RECORDS PROVIDED —
• • • •
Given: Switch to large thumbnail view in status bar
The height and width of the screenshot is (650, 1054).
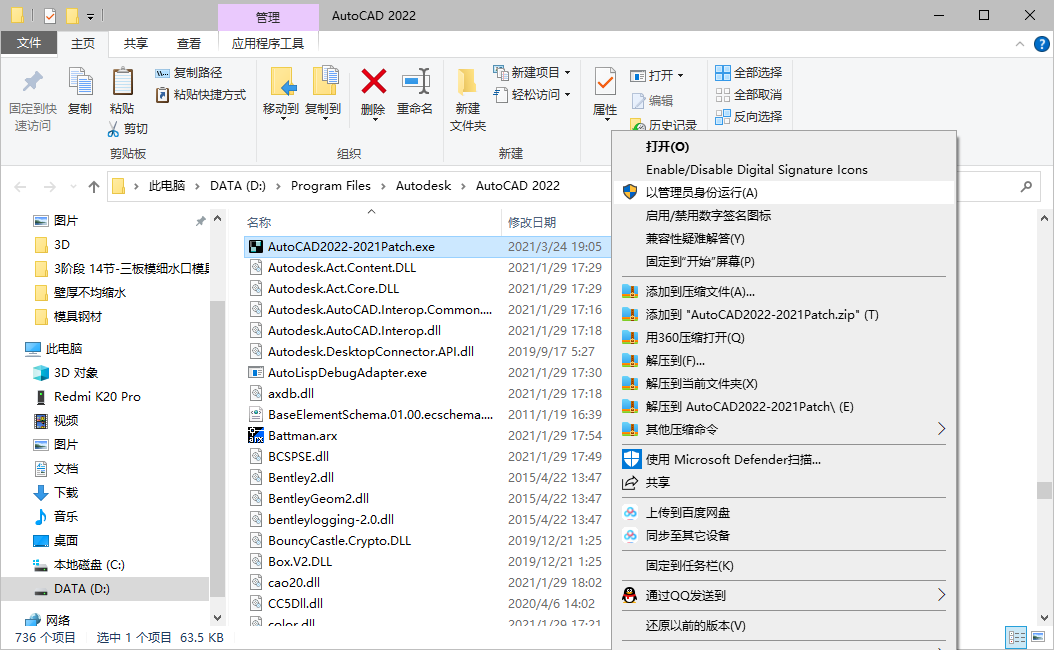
• • • •
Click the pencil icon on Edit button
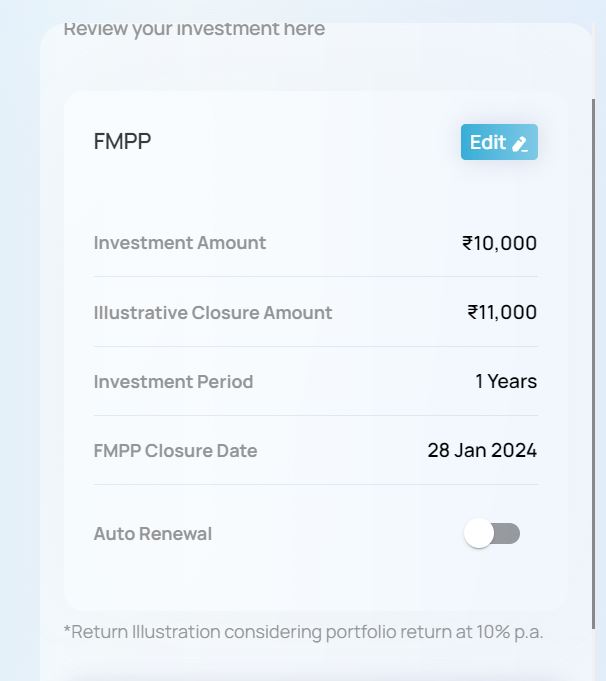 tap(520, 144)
• • • •
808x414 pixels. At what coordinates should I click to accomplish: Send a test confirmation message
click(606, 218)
• • • •
TO DO — In the data above, find the line with "Given: Switch to" and the line with "The height and". Retype both, plus every line between them, exactly.

THE ANSWER —
Given: Switch to large thumbnail view in status bar
The height and width of the screenshot is (650, 1054).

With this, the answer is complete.